## YOUR INSTRUCTIONS
Please state how many lines in the records below contain the word "icon", giving only the number.

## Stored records

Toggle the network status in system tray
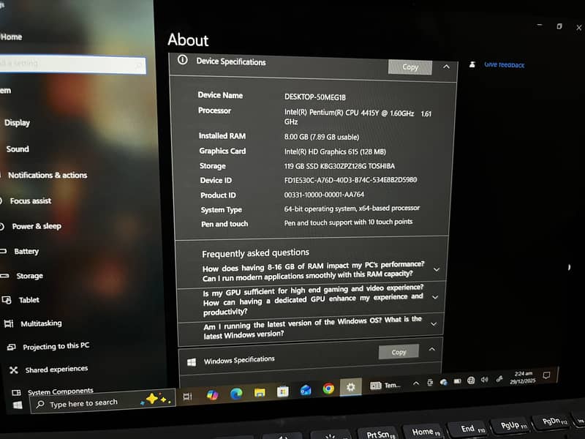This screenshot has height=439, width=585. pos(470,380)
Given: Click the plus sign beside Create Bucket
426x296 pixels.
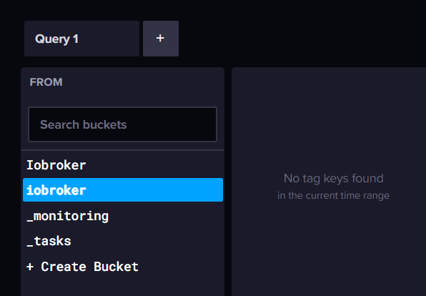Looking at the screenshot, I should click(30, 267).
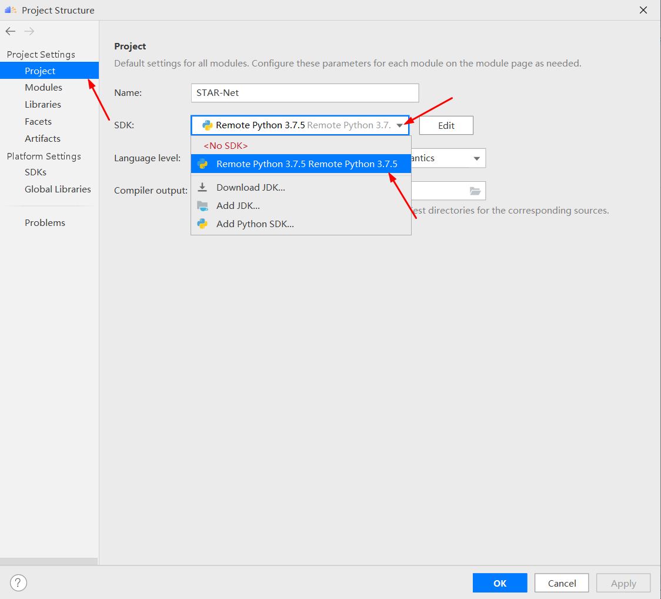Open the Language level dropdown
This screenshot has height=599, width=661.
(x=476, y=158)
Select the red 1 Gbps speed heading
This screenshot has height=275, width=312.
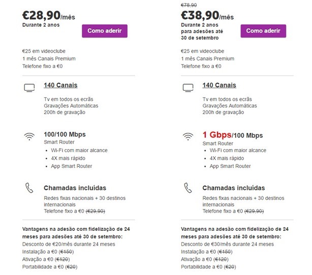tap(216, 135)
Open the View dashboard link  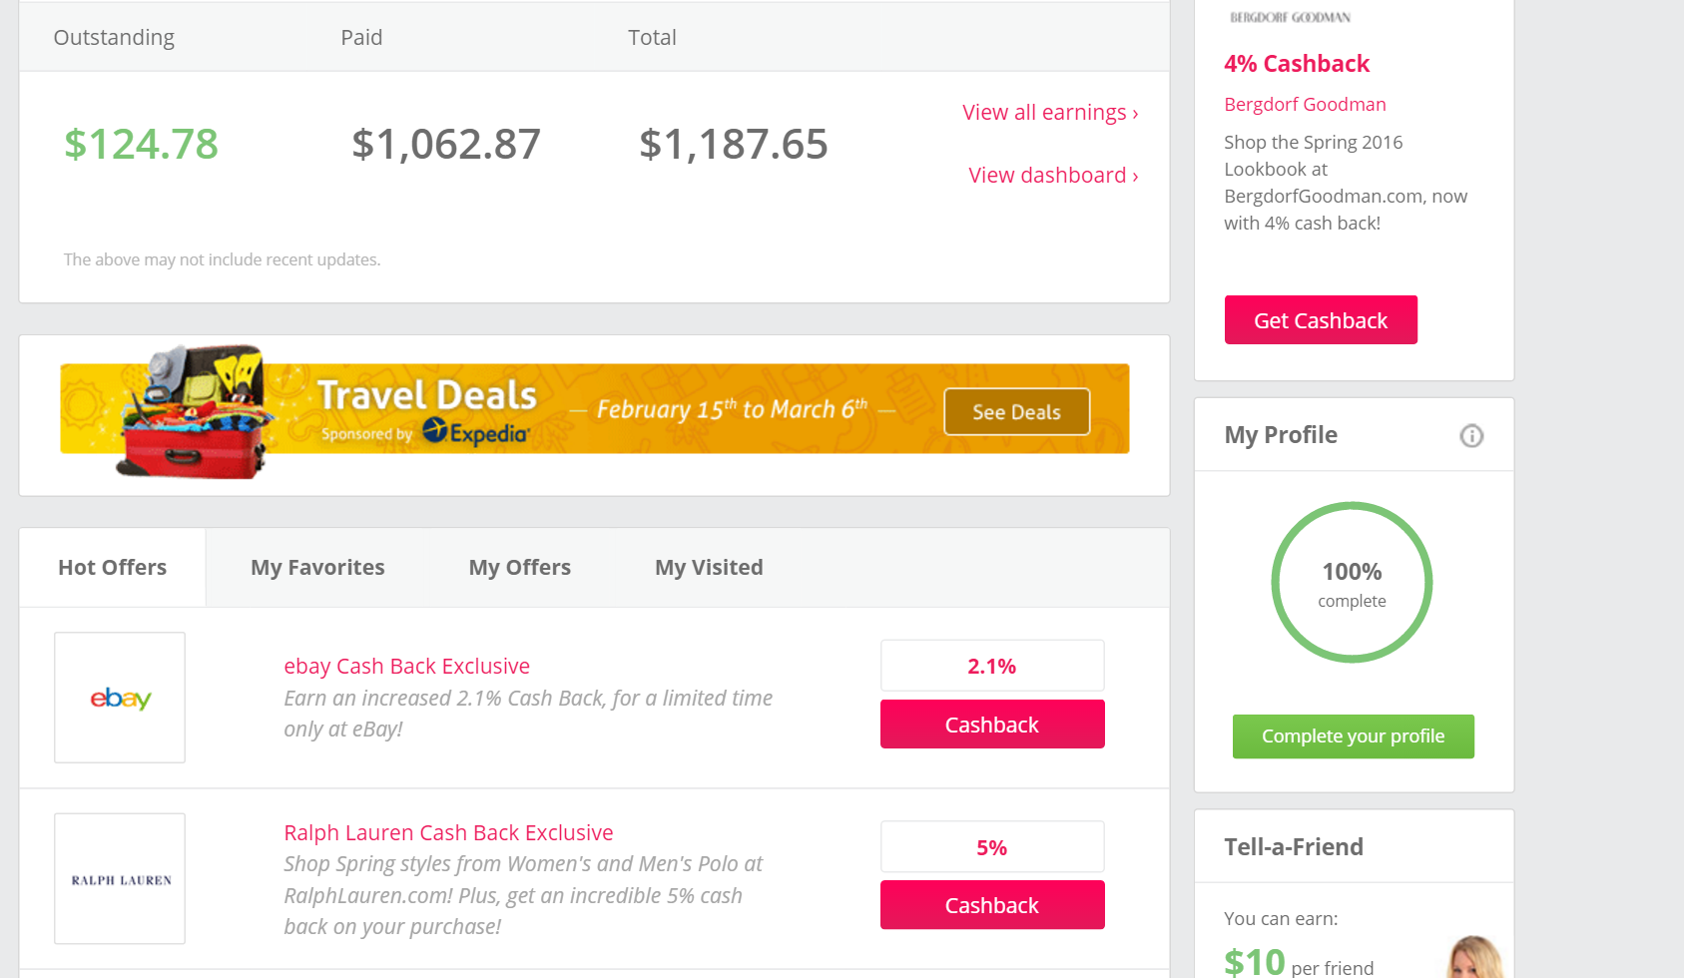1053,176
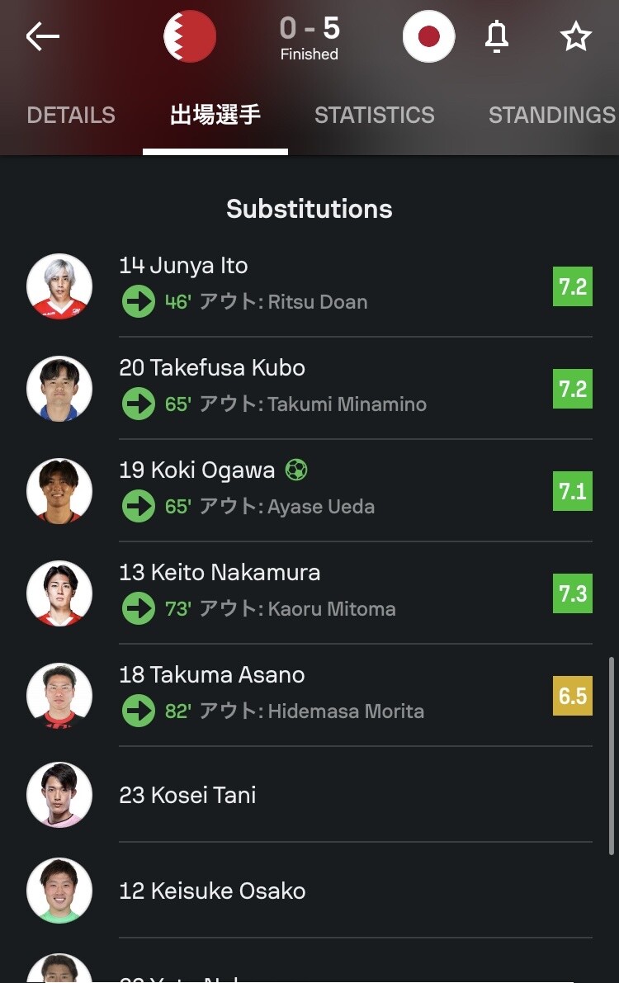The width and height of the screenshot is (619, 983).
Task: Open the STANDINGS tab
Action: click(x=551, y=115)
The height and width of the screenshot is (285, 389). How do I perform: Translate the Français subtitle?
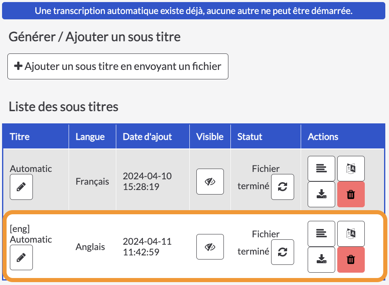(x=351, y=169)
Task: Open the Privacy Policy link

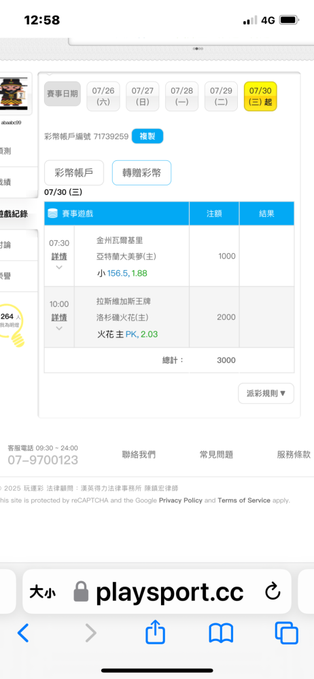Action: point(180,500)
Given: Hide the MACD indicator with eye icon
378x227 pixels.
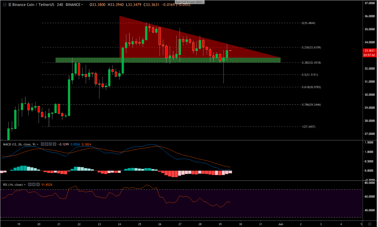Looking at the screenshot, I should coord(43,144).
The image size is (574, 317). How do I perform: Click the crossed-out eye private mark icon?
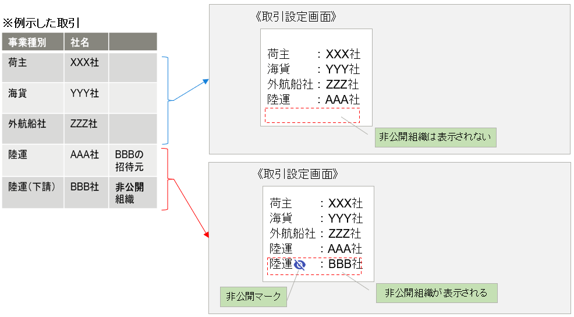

--

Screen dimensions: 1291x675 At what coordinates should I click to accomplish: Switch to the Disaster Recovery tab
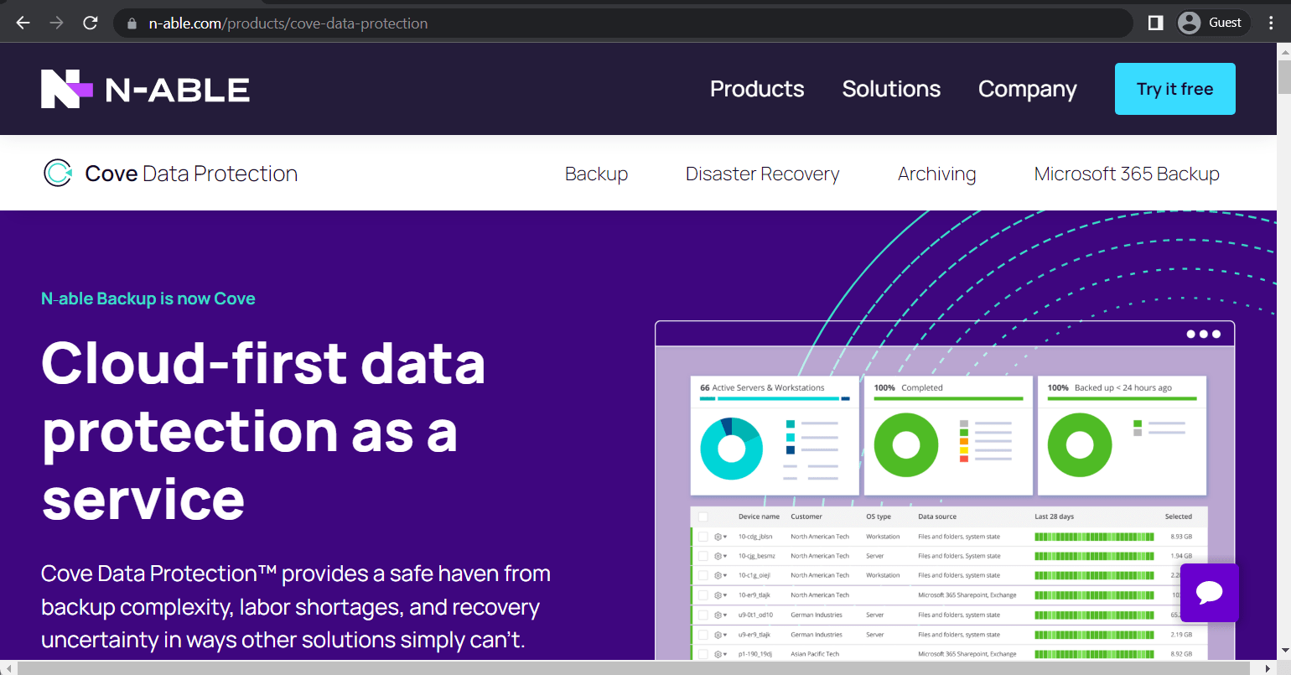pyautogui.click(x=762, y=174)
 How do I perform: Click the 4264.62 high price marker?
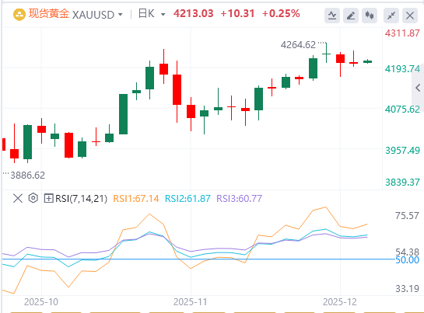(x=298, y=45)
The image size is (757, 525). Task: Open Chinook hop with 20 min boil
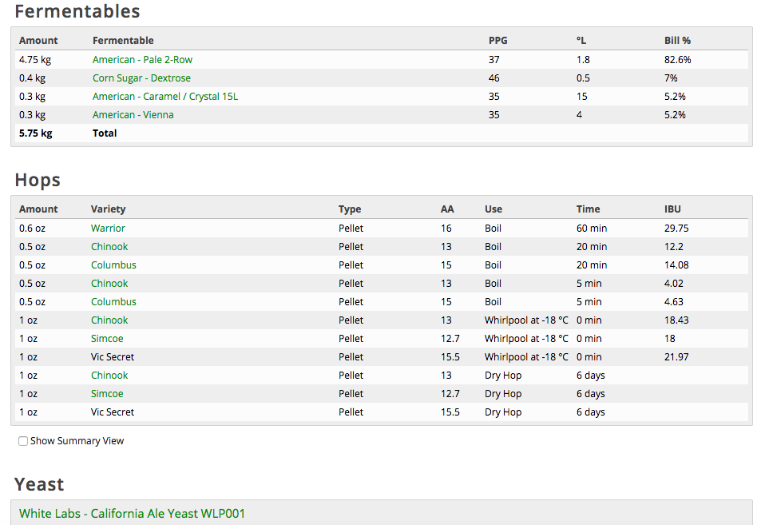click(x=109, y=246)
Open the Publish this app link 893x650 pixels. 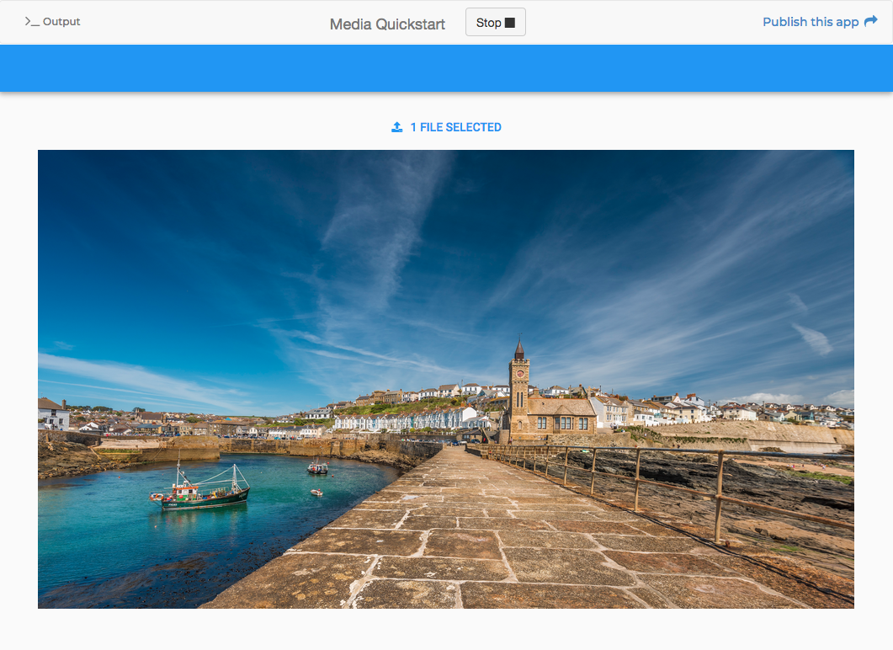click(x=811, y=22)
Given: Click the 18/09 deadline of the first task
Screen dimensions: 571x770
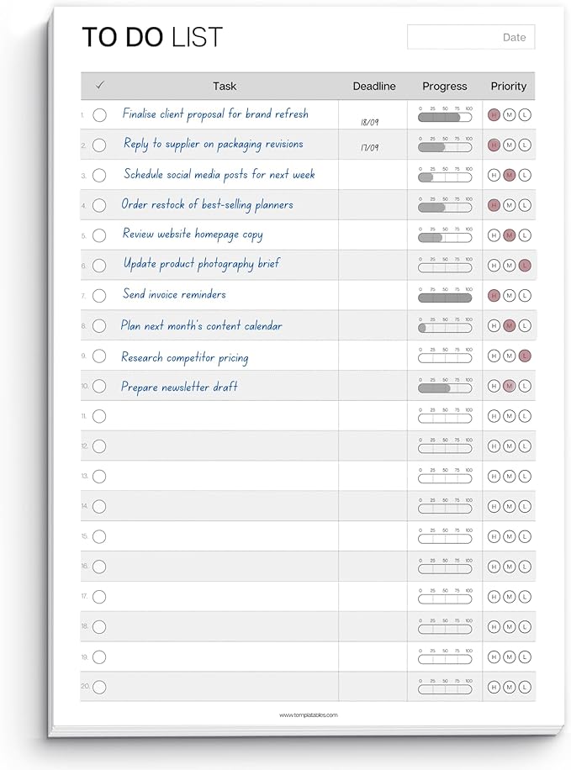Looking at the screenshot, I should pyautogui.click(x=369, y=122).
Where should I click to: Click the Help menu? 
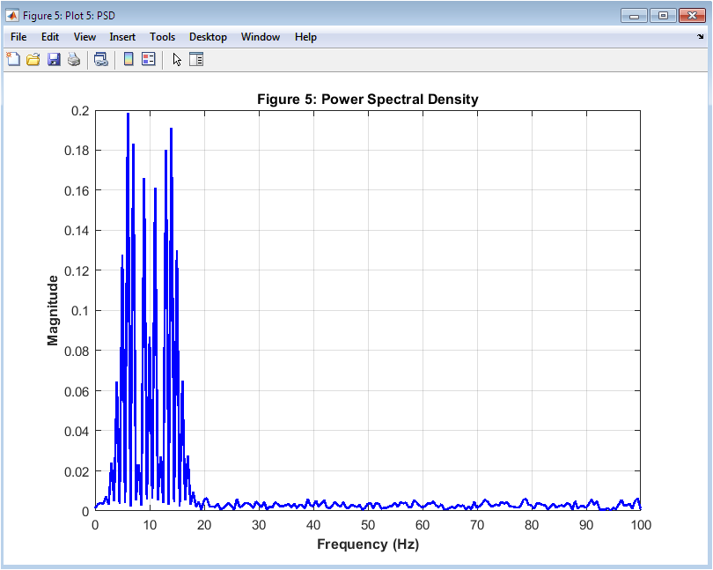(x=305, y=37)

## EXERCISE RESULT
2